DATA TO EXAMINE.
= = = =

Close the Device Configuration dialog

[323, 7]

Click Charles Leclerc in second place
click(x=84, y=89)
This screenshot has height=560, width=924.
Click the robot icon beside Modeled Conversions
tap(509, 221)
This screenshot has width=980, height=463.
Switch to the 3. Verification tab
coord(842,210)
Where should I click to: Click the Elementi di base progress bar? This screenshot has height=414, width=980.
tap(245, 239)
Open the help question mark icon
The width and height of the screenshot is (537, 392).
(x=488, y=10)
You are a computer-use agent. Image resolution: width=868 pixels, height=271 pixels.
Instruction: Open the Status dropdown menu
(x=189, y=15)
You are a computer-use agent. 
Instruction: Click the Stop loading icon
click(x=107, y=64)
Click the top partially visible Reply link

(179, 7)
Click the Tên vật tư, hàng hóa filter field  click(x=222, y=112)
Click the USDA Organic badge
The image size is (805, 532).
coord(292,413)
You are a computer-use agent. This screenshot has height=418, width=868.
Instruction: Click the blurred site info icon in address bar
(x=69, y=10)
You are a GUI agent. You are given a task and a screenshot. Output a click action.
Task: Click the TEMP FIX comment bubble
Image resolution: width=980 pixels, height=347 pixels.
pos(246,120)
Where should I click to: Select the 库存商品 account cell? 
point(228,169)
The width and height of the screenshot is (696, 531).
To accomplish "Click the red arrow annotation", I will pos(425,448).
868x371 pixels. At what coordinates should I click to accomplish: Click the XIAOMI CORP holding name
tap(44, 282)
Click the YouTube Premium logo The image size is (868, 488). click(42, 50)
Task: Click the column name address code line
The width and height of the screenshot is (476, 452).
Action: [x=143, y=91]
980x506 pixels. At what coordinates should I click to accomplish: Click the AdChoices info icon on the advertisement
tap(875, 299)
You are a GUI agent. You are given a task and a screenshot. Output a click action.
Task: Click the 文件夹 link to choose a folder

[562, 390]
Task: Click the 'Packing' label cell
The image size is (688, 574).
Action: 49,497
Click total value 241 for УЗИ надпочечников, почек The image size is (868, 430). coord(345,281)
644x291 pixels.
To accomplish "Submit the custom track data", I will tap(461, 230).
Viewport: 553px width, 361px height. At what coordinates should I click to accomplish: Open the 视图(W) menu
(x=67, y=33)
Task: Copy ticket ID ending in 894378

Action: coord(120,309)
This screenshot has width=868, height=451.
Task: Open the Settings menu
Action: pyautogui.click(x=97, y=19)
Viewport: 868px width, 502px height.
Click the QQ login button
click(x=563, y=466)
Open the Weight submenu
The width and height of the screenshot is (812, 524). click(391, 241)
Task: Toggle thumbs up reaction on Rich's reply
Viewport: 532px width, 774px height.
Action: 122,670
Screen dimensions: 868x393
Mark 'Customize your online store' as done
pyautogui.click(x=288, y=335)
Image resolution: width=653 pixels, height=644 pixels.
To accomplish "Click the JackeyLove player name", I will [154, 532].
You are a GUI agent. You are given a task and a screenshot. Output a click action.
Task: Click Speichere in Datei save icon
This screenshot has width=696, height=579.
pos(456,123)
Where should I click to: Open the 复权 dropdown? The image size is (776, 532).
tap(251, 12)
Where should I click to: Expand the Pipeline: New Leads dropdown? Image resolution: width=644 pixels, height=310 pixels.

= = = =

TASK BRIEF. Each line above that contains the word "computer" must be copied.

YOUR RESPONSE.
You are a computer-use agent. Image resolution: width=868 pixels, height=271 pixels.
You are a computer-use agent. 
You are a computer-use agent. This screenshot has height=418, width=868.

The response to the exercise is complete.